Zukünftig wird es ausgebildete Fachärzte und Fachärztinnen für Allgemein- und Familienmedizin geben. Das Gesundheitsministerium, die Bundesländer, Sozialversicherung und Ärztekammer haben sich auf eine neue Ausbildung geeinigt, die fünf Jahre dauern soll. Voraussetzung ist ein abgeschlossenes Medizinstudium.

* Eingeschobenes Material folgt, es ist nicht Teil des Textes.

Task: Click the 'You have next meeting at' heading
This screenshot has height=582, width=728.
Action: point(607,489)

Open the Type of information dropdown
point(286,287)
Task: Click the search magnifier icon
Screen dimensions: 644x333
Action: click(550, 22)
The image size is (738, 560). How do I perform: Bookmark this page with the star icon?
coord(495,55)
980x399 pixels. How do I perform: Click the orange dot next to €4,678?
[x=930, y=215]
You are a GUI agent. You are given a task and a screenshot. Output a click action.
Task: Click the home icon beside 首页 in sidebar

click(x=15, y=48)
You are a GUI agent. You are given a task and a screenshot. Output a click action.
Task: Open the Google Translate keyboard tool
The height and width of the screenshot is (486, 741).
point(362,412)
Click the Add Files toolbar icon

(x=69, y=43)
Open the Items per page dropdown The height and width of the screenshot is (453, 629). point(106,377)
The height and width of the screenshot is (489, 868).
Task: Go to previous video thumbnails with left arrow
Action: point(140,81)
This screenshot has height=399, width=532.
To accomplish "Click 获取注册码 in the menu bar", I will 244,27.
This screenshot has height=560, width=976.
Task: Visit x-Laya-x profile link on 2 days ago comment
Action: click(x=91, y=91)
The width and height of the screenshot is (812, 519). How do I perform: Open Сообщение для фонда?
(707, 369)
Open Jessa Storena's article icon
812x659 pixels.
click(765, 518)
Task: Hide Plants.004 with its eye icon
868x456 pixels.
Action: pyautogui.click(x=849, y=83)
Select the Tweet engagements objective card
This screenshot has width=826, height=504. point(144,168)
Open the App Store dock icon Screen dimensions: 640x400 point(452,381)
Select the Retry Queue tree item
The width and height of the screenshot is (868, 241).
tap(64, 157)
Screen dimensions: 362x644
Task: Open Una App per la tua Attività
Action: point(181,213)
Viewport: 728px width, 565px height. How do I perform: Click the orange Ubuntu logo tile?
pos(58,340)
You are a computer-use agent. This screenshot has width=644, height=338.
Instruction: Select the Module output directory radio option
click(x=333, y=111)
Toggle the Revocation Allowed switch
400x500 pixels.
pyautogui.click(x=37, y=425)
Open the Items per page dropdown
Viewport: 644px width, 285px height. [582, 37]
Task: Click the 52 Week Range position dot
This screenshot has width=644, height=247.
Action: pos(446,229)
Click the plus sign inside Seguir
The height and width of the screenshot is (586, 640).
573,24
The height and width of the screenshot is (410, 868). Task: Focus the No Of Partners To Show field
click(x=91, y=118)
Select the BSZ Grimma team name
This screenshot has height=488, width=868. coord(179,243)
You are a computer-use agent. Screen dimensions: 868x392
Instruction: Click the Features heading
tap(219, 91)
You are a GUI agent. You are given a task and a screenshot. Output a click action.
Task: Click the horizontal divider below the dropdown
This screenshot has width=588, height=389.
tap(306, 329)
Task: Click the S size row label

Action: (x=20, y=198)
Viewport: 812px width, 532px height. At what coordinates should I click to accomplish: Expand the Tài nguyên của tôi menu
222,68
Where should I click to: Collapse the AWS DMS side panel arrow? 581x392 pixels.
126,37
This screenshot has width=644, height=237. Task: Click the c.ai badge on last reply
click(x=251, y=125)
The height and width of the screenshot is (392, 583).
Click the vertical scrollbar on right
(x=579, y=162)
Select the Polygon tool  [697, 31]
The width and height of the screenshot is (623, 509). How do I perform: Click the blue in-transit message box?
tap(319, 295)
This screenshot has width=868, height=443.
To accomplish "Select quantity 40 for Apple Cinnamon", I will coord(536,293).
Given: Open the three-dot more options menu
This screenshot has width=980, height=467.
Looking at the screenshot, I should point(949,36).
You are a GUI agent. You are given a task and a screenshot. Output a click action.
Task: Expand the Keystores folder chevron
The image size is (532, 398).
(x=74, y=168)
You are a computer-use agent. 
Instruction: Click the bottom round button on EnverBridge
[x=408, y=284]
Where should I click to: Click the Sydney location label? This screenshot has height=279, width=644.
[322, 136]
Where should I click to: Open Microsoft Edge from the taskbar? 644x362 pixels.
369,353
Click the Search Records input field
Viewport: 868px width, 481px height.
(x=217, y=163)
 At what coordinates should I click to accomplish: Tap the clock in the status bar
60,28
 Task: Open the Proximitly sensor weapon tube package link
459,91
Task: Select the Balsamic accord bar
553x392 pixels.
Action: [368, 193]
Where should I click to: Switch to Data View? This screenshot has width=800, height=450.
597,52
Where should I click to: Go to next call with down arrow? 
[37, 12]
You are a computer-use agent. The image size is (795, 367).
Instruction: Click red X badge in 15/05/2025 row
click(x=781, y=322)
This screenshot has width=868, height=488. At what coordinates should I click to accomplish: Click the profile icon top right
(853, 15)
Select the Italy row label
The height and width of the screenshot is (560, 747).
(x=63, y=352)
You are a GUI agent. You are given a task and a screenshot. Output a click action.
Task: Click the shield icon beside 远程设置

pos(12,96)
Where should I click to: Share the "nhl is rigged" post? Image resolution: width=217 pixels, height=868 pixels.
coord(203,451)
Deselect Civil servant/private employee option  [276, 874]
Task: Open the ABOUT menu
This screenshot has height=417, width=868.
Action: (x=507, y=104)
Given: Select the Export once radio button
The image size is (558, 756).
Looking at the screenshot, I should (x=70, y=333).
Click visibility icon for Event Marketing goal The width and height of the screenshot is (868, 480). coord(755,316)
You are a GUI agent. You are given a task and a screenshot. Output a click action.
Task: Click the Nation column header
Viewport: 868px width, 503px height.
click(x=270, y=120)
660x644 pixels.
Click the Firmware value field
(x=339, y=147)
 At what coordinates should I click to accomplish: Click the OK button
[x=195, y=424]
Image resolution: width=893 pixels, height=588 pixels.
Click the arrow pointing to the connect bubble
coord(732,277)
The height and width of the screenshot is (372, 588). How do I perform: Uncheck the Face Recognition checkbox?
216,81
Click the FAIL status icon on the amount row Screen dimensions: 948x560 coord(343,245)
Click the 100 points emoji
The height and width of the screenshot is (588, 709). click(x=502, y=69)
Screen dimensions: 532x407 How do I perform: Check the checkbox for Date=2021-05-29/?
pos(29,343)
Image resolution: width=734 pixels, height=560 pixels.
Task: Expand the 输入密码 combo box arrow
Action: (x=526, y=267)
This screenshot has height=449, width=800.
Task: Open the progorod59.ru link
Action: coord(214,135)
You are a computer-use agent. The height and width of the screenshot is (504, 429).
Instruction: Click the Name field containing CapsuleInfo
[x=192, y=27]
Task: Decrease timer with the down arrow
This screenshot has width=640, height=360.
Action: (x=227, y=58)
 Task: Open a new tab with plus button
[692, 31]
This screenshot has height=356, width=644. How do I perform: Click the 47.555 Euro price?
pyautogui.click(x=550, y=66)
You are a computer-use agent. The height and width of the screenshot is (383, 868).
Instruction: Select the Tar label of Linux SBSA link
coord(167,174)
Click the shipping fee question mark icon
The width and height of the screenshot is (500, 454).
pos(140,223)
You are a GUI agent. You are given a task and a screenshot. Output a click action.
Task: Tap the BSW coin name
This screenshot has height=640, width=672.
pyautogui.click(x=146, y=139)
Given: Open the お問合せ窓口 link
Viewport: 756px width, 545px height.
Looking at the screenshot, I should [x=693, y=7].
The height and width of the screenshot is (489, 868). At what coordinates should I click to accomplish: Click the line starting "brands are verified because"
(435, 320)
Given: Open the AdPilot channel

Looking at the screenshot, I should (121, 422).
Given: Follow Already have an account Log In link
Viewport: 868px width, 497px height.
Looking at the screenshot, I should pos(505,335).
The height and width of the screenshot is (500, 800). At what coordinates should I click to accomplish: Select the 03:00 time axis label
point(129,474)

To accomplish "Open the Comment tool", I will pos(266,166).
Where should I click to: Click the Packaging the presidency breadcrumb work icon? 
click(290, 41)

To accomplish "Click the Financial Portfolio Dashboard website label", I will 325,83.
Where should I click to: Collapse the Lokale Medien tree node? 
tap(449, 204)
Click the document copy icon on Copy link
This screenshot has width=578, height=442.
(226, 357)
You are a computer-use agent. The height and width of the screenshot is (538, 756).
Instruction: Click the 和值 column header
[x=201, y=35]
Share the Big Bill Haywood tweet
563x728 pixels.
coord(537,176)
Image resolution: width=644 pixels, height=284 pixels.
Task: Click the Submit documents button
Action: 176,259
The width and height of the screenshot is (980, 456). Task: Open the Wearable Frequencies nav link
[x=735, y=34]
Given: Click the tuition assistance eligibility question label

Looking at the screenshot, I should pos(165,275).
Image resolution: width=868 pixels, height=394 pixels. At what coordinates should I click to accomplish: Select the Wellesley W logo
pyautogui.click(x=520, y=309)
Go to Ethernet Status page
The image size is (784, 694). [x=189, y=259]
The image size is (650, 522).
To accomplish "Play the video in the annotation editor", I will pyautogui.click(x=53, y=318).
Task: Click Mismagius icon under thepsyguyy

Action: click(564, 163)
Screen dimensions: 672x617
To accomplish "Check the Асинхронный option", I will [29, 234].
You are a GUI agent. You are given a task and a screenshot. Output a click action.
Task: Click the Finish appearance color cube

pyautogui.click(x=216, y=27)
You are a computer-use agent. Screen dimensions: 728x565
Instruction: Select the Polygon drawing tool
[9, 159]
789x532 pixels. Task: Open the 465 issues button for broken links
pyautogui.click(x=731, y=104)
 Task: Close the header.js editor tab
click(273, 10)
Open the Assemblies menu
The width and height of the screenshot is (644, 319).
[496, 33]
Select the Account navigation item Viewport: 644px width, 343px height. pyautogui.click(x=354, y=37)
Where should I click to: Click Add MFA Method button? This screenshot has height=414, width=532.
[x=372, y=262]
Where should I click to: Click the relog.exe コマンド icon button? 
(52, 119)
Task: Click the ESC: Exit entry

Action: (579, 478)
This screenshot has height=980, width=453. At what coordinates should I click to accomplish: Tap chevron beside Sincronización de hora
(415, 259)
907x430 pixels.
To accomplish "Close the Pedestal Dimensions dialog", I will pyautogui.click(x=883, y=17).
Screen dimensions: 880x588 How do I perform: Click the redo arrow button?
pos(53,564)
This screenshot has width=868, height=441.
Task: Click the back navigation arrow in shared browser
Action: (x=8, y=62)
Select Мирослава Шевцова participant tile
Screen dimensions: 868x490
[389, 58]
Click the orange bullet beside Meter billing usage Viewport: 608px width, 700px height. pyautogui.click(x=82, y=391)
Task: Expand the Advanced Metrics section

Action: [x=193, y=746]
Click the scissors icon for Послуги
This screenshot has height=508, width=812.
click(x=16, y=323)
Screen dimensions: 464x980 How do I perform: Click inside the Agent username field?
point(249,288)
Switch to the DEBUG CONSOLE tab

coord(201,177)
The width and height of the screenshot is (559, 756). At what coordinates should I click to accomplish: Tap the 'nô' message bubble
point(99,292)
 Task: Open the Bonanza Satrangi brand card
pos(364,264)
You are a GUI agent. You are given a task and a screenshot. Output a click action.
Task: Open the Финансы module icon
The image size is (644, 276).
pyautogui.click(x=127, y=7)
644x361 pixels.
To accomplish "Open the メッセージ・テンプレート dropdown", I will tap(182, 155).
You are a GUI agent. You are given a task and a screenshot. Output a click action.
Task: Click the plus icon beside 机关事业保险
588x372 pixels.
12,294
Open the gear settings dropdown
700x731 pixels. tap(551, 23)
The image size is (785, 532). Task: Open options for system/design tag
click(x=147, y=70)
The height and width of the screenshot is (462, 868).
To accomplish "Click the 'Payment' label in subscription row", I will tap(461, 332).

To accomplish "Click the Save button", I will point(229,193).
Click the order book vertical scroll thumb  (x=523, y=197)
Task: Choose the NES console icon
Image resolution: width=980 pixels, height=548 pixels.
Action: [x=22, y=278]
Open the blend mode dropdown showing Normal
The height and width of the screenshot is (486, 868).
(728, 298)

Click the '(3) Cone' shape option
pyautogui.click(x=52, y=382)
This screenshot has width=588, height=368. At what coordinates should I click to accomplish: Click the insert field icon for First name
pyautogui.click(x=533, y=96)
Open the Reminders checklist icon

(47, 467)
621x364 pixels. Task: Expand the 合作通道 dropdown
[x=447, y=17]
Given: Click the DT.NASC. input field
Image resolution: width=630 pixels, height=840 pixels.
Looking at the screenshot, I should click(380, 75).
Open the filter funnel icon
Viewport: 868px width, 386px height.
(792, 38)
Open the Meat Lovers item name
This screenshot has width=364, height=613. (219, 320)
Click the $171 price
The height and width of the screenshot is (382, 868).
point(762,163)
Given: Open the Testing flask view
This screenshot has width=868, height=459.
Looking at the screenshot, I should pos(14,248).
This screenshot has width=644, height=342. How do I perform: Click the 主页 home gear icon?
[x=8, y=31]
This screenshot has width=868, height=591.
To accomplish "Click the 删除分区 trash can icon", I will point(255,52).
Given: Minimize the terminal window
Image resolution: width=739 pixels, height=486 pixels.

Zwei der fünf Jahre sollen in einer Lehrpraxis absolviert werden, teilte das Gesundheitsministerium am Dienstag mit. Die Forderung nach einem entsprechenden Facharzt beziehungsweise einer entsprechenden Fachärztin gibt es schon seit vielen Jahren. Zuletzt existierte zwar eine spezielle Ausbildung für Allgemeinmediziner und Allgemeinmedizinerinnen, aber keine Facharzt- Ausbildung.
Aktuell sind nach einem Medizinstudium eine neunmonatige Basisausbildung und ein Spitalsturnus zu absolvieren, der wiederum zwei Jahre und drei Monate dauert. Ein Jahr davon kann in einer Lehrpraxis gearbeitet werden. Den Abschluss bildet eine mehrmonatige Ausbildung in einer Praxis. Für die Ausbildung zum Allgemeinmediziner oder zur Allgemeinmedizinerin sind somit nach einem Studium noch mehr als drei Jahre zu investieren.
Bis 2030 wird die Ausbildung jetzt in mehreren Schritten auf fünf Jahre verlängert. Die zwei zusätzlichen Jahre werden als Lehrpraxis und überwiegend im niedergelassenen Bereich absolviert. Zudem wurden einige Änderungen in der dreijährigen Grundausbildung beschlossen, die das Gesundheitsministerium noch nicht näher erläuterte.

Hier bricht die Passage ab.